1.What do you think you sound like?

In the words of Jerry Lee Lewis, like ‘a damn good country song’… all messed up but full of swagger, lust and good tunes, like the music we love.

2. What do you do when you’re not making music?

We’re all total musicoholics, so we talk about music. Some of us DJ with 78s on wind-up gramophones and hope people get to hear music they wouldn’t usually hear. We just got a box full of Korean and Japanese pre-war pop and there’s some lovely stuff in there. Last year we found a box of records in a dog kennel and now we’ve got the chicken shit off they play pretty good!

3. Recommend us a good band or album and tell us what’s good about it

Marvellous Boy, a compilation of West African Calypso which just came out on Honest Jons last month. It’s a great Calypso for anyone who hasn’t explored the music. For me the best thing about Calypso music is lyrics about real life stories, current affairs… whatever is happening around the singer at the time.
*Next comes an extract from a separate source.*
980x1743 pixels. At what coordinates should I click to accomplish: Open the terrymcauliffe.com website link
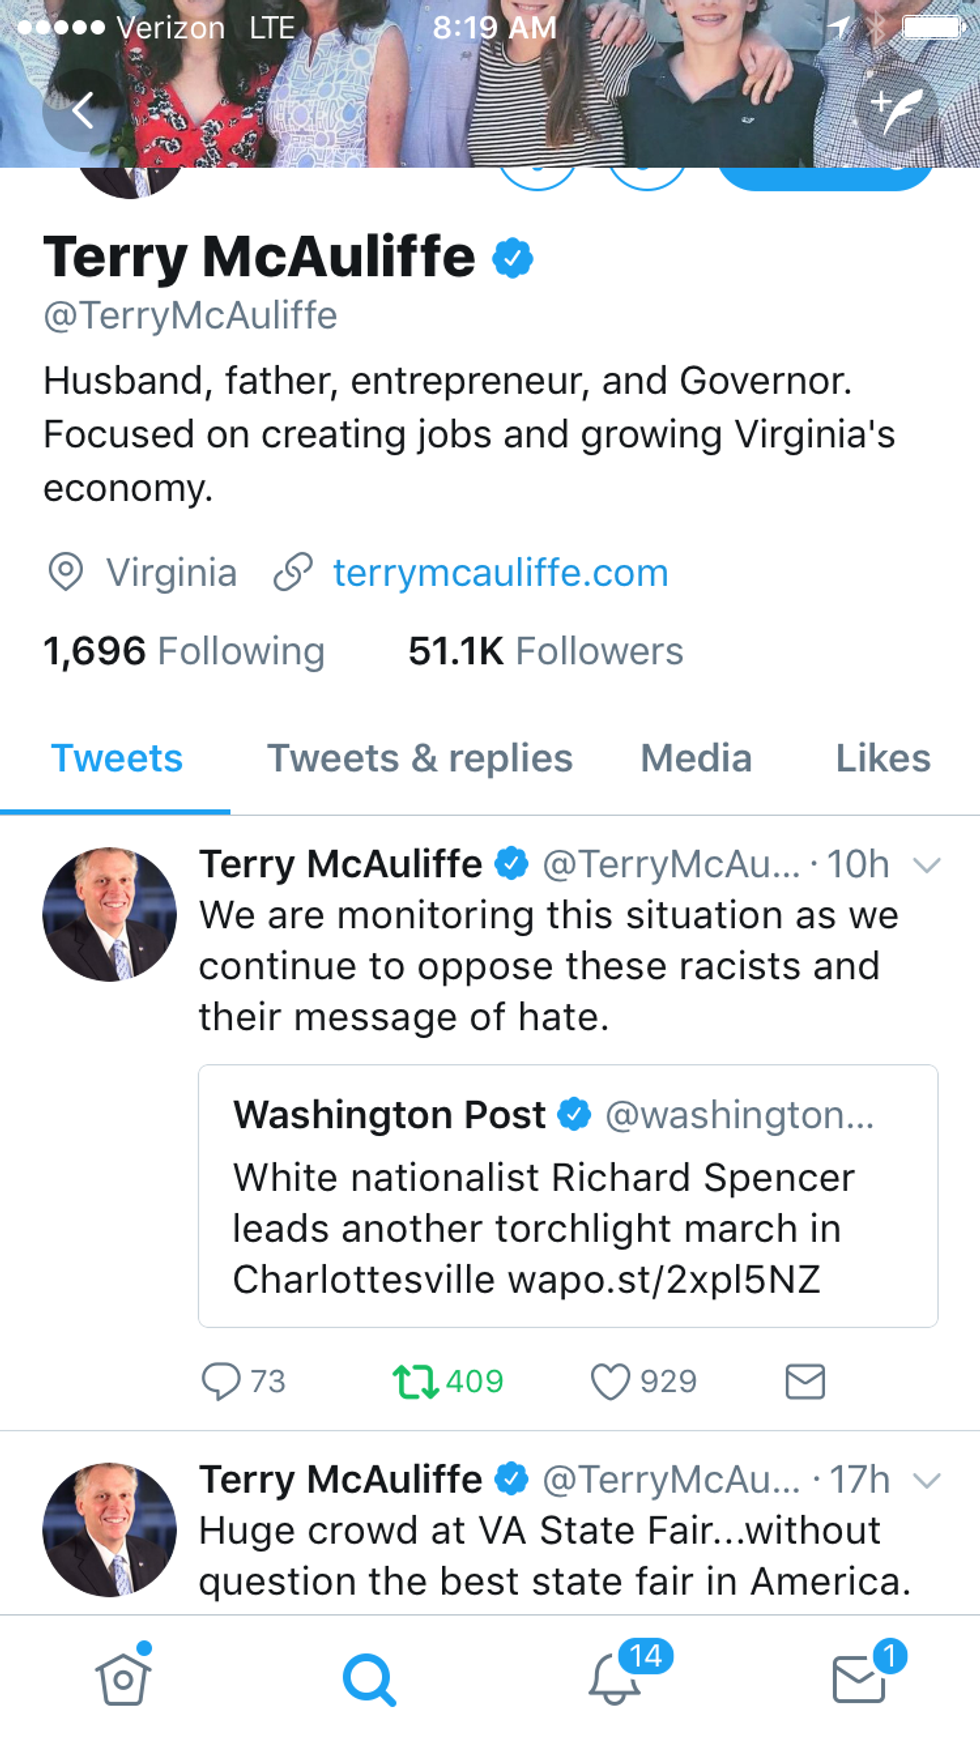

My favourite here is ‘Dick Tiger’s Victory’ – if you want a happy, upbeat song about boxing, check it out!

4. Where did you get your band name from?

Many of our heroes, like Ma Rainey, Bessie Smith and Louis Jordan, started out with a black touring troupe called who used the Rabbit Foot in their name. Spasm bands in New Orleans in the 1890s made music out of homemade instruments, which is how we started out. The Original bit is just quite funny, and a little homage to a whole host of early Jazz bands who stuck that at the front of their name. Kid Creole had his Dr Buzzard’s Original Savannah Band as well, and he was about as original as we are.
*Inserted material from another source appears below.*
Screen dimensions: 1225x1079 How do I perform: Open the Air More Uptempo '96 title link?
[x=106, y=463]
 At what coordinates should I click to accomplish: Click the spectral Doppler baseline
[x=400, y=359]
5. What do you like and dislike about Oxford and its music?

Oxford has the best music scene! When you start gigging around the country  you realise that there are cities much bigger than Oxford that have no music scene at all. There are loads of talented people in this town and there are venues and promoters putting on gigs.

What I dislike are open mic nights run by people who aren’t into music really because I really think they take the piss.